Sébastien Lecornu a invité mardi la France insoumise à « faire le ménage » dans ses « rangs », après l’agression mortelle à Lyon du jeune militant nationaliste Quentin Deranque en marge d’une conférence de l’eurodéputée de La France insoumise Rima Hassan.
Mort de Quentin à Lyon – Lors d’une séance de questions au gouvernement à l’Assemblée nationale particulièrement tendue, le Premier ministre a aussi dénoncé la « rhétorique de la confrontation », qui peut « infuser » dans la société, en invitant les dirigeants politiques à la « responsabilité ».
Sébastien Lecornu a jugé « ignoble » et « abjecte » la défense dans l’hémicycle de la cheffe de file des députés LFI Mathilde Panot. L’élue venait d’accuser « ceux qui instrumentalisent ce drame pour nous salir » et le gouvernement de n’avoir prévu « aucun dispositif » de sécurité autour de la présence du collectif identitaire Némésis, qui manifestait ce soir-là –jeudi– contre la conférence de Mme Hassan.
« Ce que vous venez de faire est absolument ignoble et abject (…) Il est temps que vous fassiez le ménage, madame la présidente Panot, le ménage dans vos propos, le ménage dans vos idées et surtout le ménage dans vos rangs », a lancé le chef du gouvernement.
Le député LFI Raphaël Arnault cristallise les critiques depuis la mort du militant nationaliste, en raison de son rôle charnière entre le mouvement contesté se revendiquant antifasciste la Jeune Garde, qu’il a co-fondé, et La France insoumise.

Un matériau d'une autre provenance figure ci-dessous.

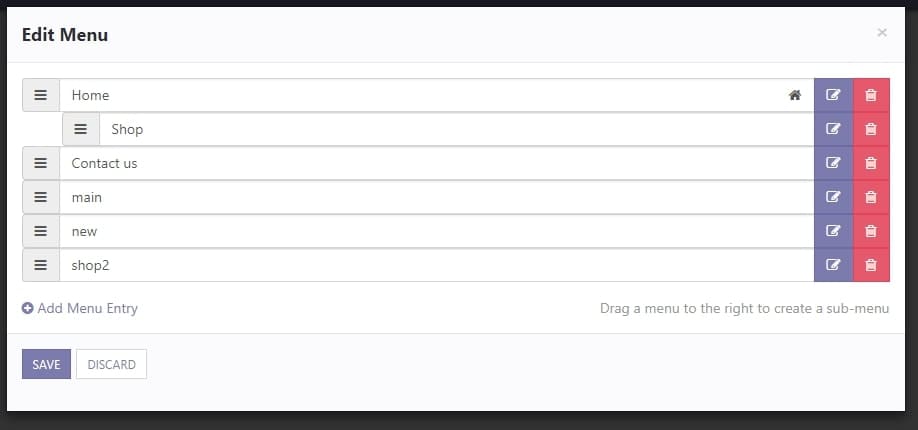
Task: Discard the menu changes
Action: pos(111,364)
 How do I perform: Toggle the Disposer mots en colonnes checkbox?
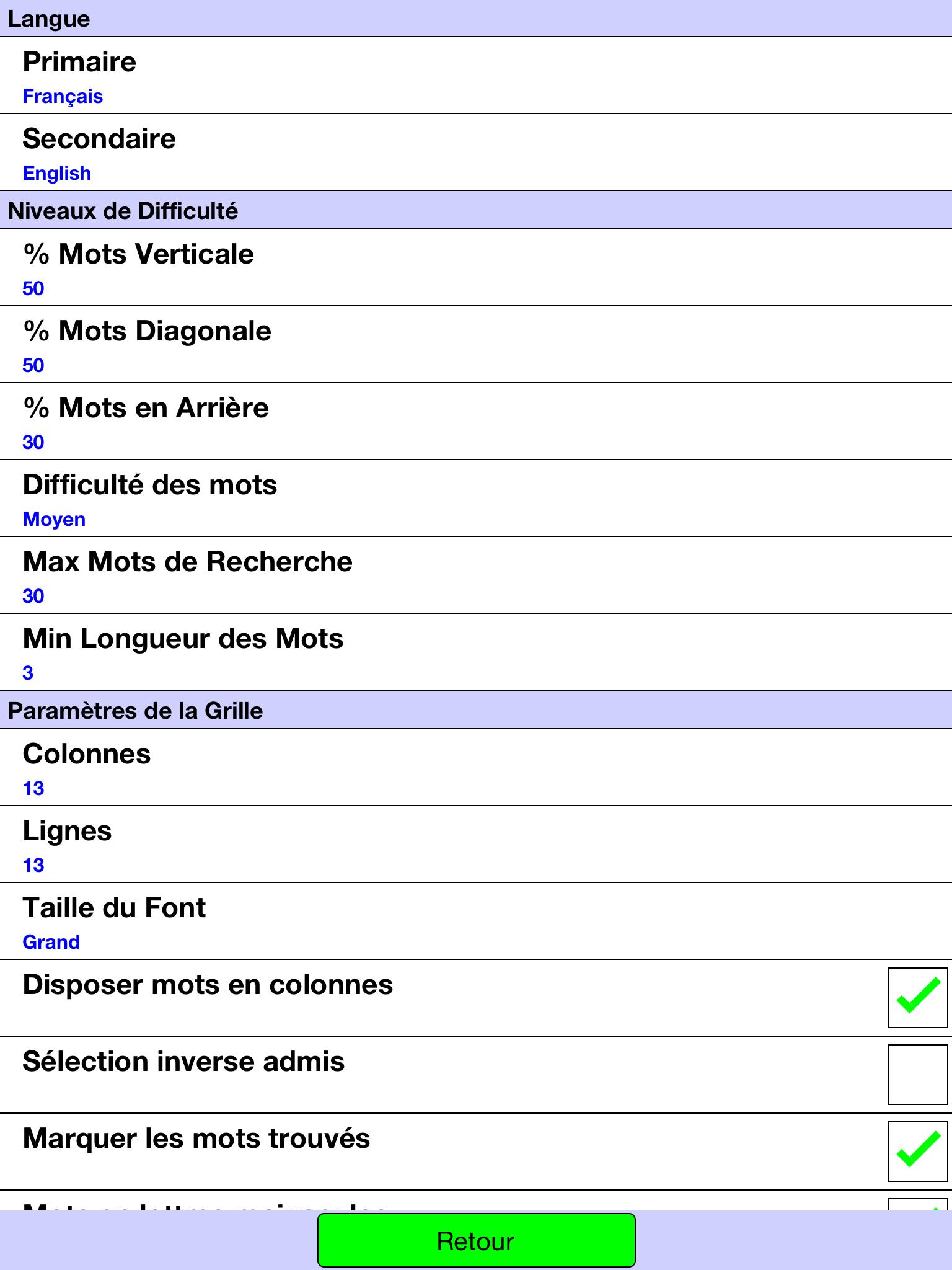[x=917, y=997]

Un des collaborateurs parlementaires de M. Arnault, Jacques-Elie Favrot, est en outre accusé par des témoins d’avoir participé aux violences qui ont causé la mort du jeune homme et a été depuis arrêté.

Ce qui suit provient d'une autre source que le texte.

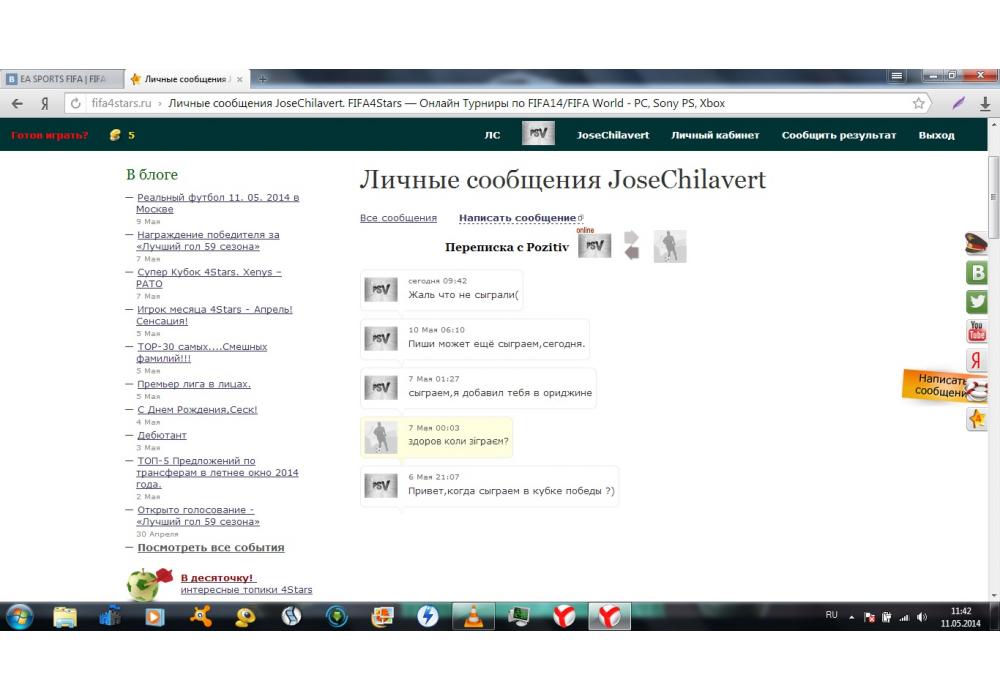This screenshot has width=1000, height=700.
Task: Launch VLC from the taskbar
Action: coord(473,617)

Mettre fin à la « rhétorique de la confrontation »
Le Premier ministre a également mis en garde contre la « rhétorique de la confrontation » des formations politiques.

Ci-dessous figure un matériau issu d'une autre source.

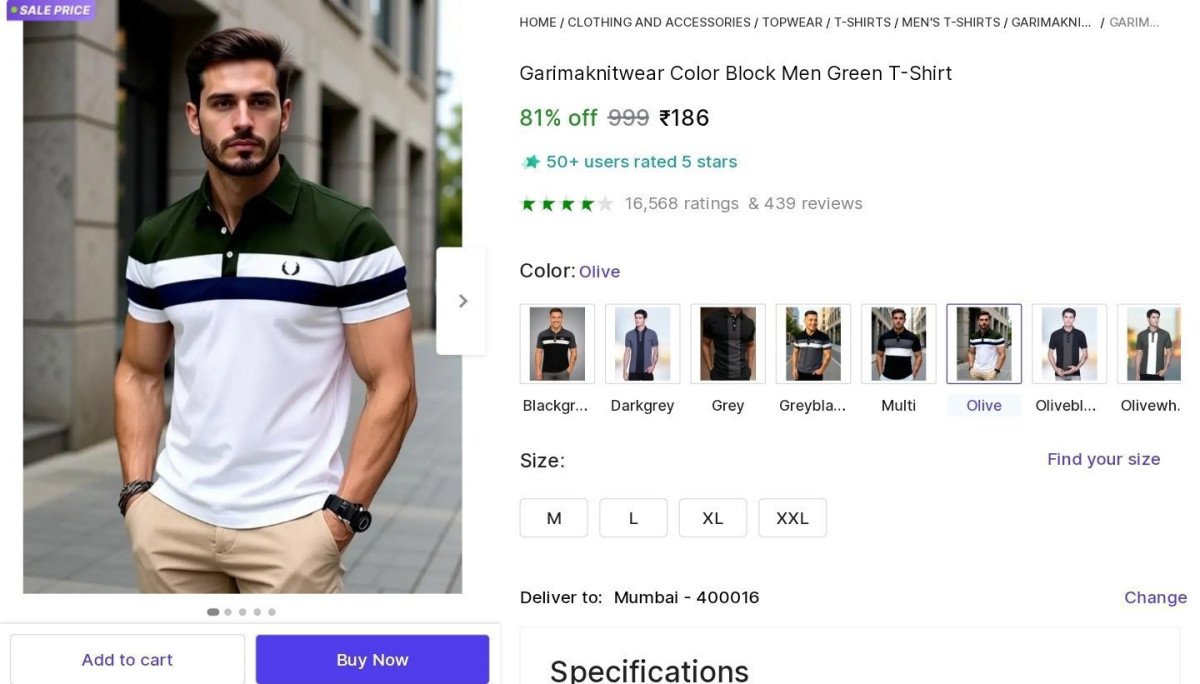Choose the Multi color option
The image size is (1200, 684).
[x=898, y=342]
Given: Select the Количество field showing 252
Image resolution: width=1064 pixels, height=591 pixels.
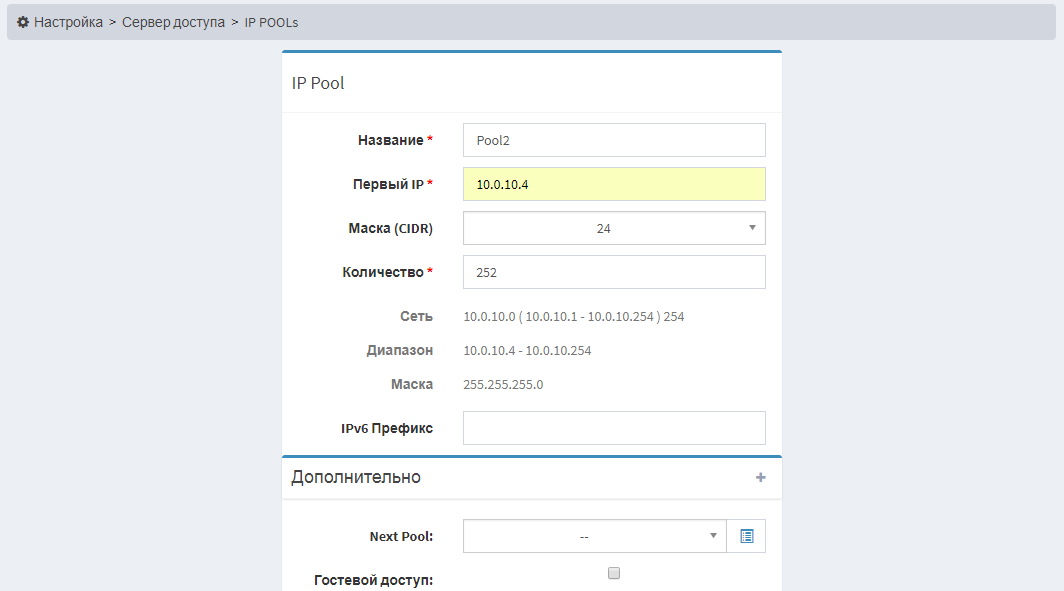Looking at the screenshot, I should point(614,272).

« On ne peut pas avoir la rhétorique de la confrontation en permanence et ne pas voir que ce qui se passe parfois dans cet hémicycle peut infuser dans l’ensemble de la société », a-t-il affirmé, en lançant « un appel à la responsabilité individuelle. à la responsabilité de chaque formation politique ».
« Soit on lutte et on refuse la violence, soit on ne lutte pas contre elle. Il n’y a pas de double standard, il n’y a pas au fond deux poids, deux mesures », a-t-il ajouté.
M. Lecornu répondait au chef de file des députés Les Républicains Laurent Wauquiez, qui lui demandait « quelles actions » il allait entreprendre « pour faire cesser l’ultra-violence de cette ultra-gauche ».
Le chef du gouvernement a souhaité également que « la vérité judiciaire passe », « sans aucune pression sur les enquêteurs et sur l’autorité judiciaire ». « Si nous devons interdire un certain nombre de conférences, ce qui doit demeurer l’exception, il faudra le faire », a-t-il ajouté.
Le ministre de l’Enseignement supérieur, Philippe Baptiste, a annoncé mardi qu’il n’y aurait pas d’autres « meetings » dans les universités si un risque de trouble à l’ordre public est avéré.